Outsourcing To An Emerging Market: Vietnam

Why Us?

We have been established for over a decade globally. Our architects are leaders in their fields. They remove the risks by adhering to their local Computer Society Institutes, be it the Australian or British Computer Societies,

We remove your risks. You talk to our team locally to define your business needs, our team will talk to the remote teams.

We have local software architects and business analysts who are based permanently in the your country. They know how business is done locally. They are your door way to the east.

Our local team will work with you on shore to prepare your detailed specification for development at reduced cost offshore.

We take the risk and issues out of offshoring by acting as the intermediaries

Why are Thailand, India, Australia, USA and the UK outsourcing to us?

We have been providing outsourcing for BPO for the last two years to India. We have provided outsourcing to Motorola in the US and to numerous Blue chips in the UK.

Outsourcing to Vietnam? It's a little known fact that leading industry lights such as IBM, Cisco, Sony, Nortel Networks and NTT have been successfully outsourcing to Vietnam for some time. IBM even went on the record in March saying it is in talks with the Vietnamese government about establishing its own development center. In addition, the US government has just signed its first deal to outsource software development to Vietnam.

Mizan Ab Rahman, general manager IBM Indochina, sums it up by saying: "Outsourcing to Vietnam is paying dividends for numerous multinational customers but new entrants should ensure they have access to reliable and independent information about Vietnam and the IT market."

Outsourcing to an emerging market gives a frank assessment of Vietnam's potential to meet the offshore needs of multinational companies and includes the views of major players including Ford, Nortel Networks, Tata Consultancy Services and Aptech.

Nortel Networks is an example of one corporation that picked up on Vietnam's potential back in the 1990s. At present, the world's largest telecoms equipment manufacturer is outsourcing the development of a Java client that controls a high speed IP switch.

Commenting on the company's experience in Vietnam, Hung Trung, director, Software Engineering, Nortel Networks - Shasta IP Services Division, says: "Vietnam is well positioned to compete alongside Romania, India and China for outsourcing work given our experience. We did not have any reservations about working with Vietnam-based developers since the country has a vast pool of intellectual resources that remains largely untapped."

Quality human resources are one of Vietnam's key selling points. The country's education system has an implicit bias towards mathematics and logic that creates a ready supply of raw talent for the IT industry. But turning raw talent into deployable resources remains a work in progress. The skills gap is gradually being closed by overseas trainers such as Aptech, NIIT and Oracle, all of which are training thousands of Vietnamese programmers in dedicated centers across Vietnam. And last year, Australia's Royal Melbourne Institute of Technology (RMIT) became the first 100% foreign owned university to open its doors in Vietnam.

However, the key driver behind IT in Vietnam right now is the government. This may surprise some Vietnam-watchers given the country's reputation for cumbersome bureaucracy and the obstructive mentality of some of its officials. But in recent years the Communist Party of Vietnam has singled out the promotion of the software industry as a key plank of national development.

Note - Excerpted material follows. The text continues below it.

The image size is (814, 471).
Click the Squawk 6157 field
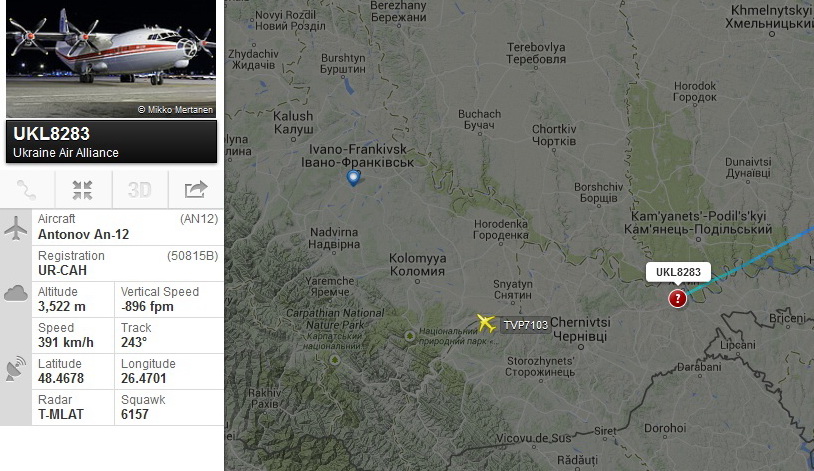point(169,408)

Claude Spiese, director of business consulting at Andersen Vietnam, has been watching reforms unfold in Vietnam for five years and believes that times are changing. "Days of waiting for Vietnamese authorities to someday wake up and allow the situation to improve, have given way to an era of action and implementation", he says.

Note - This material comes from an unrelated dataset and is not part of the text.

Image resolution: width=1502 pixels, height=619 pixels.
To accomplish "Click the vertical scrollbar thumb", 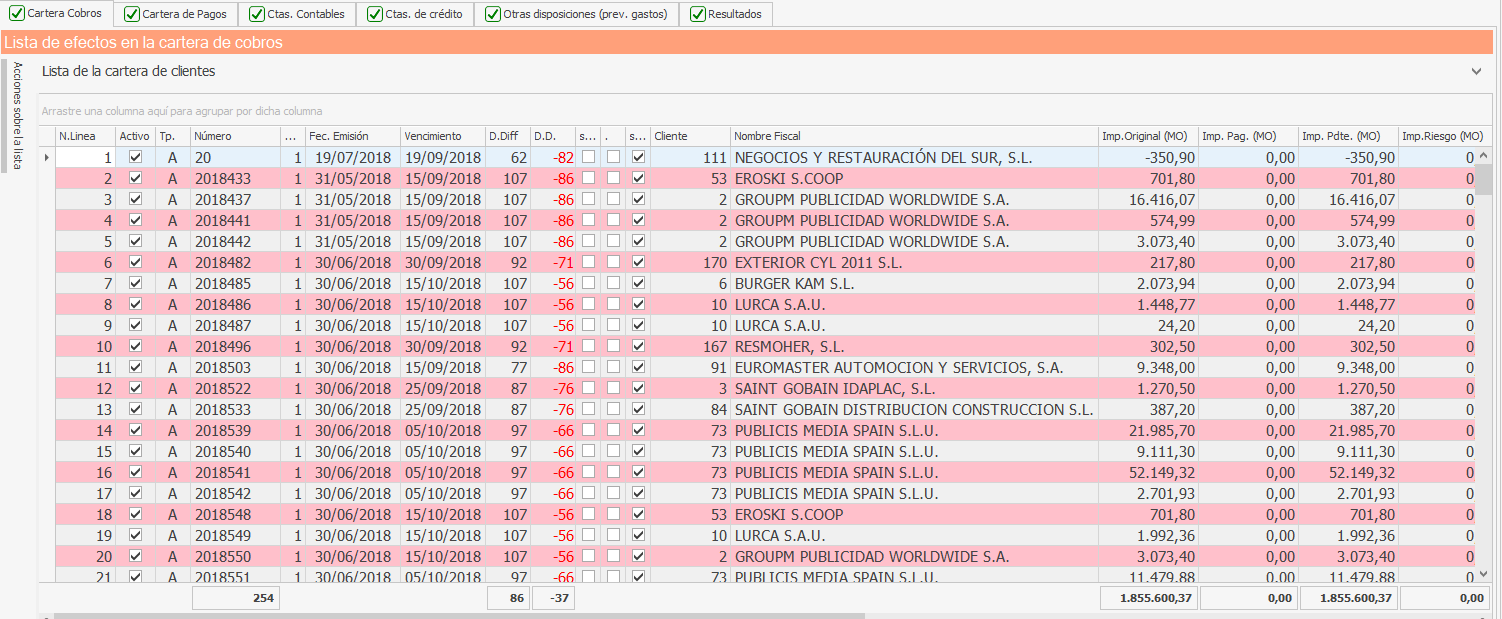I will click(1484, 180).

Vietnam is the fastest growing economy in South East Asia and has some of the most liberal foreign investment laws in the region. The country now offers investors a stable business environment following the implementation of key economic reforms of the last two years.

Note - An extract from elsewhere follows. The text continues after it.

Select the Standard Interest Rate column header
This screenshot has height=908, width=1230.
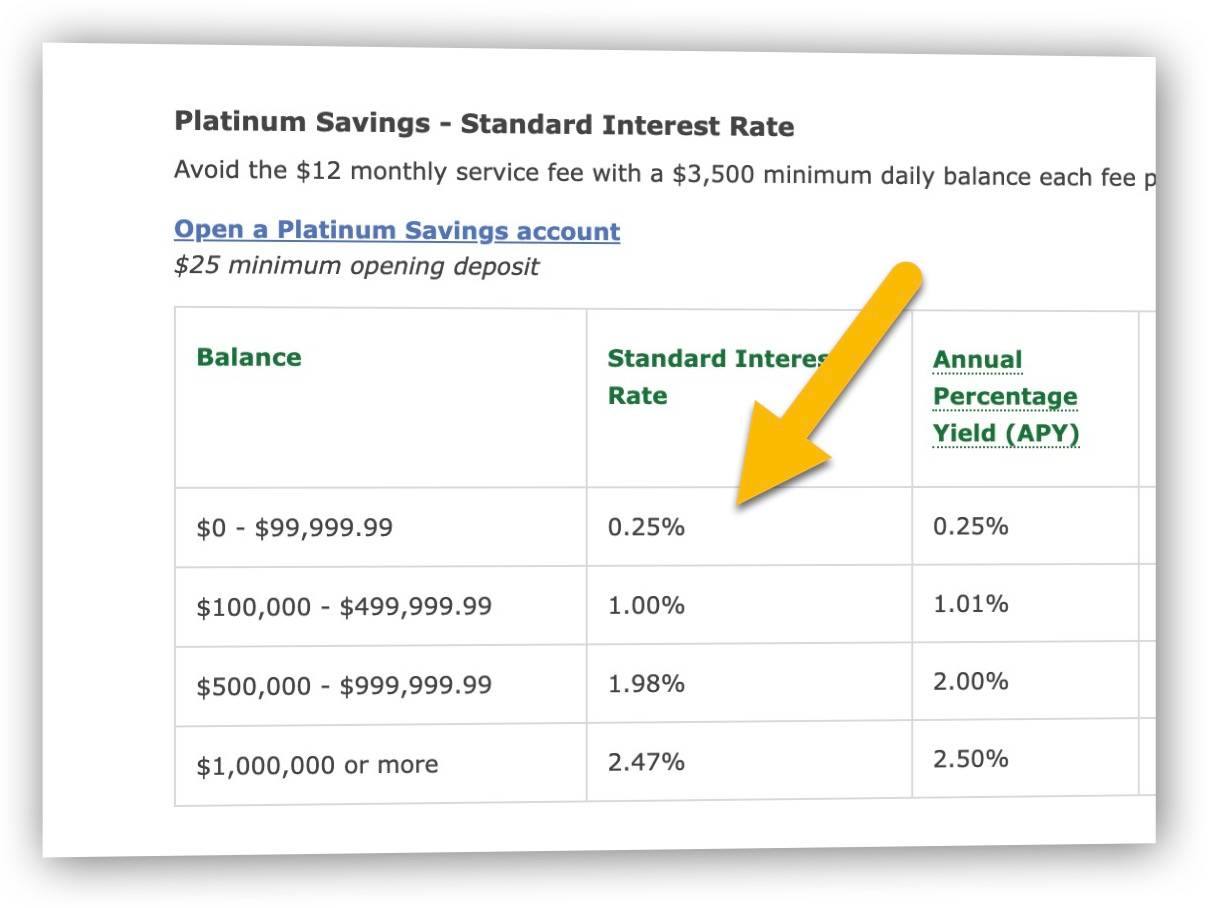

Charles Mok, president of the Hong Kong Information Technology Federation takes up the point: "China grabs all the IT headlines because of the lure of its huge internal market. But in many ways China is like a casino for Asia-wide IT investors because of the immense scale and uncertainty involved. If Vietnam can position itself as a safe business environment with skilled technical resources, then tech firms would do well to discover a new set of partners."

Cost is certainly one issue that will catch the eye of companies with offshore development supply chains. Research Vietnam carried out a charge out rate survey comparing Vietnam with India. On average costs came in at half those being charged by Indian software developers.

It's little known that Vietnam is home to a number of software companies with blue chip clients, modern management practices, skilled labor and prices that undercut virtually all other credible outsourcing centers.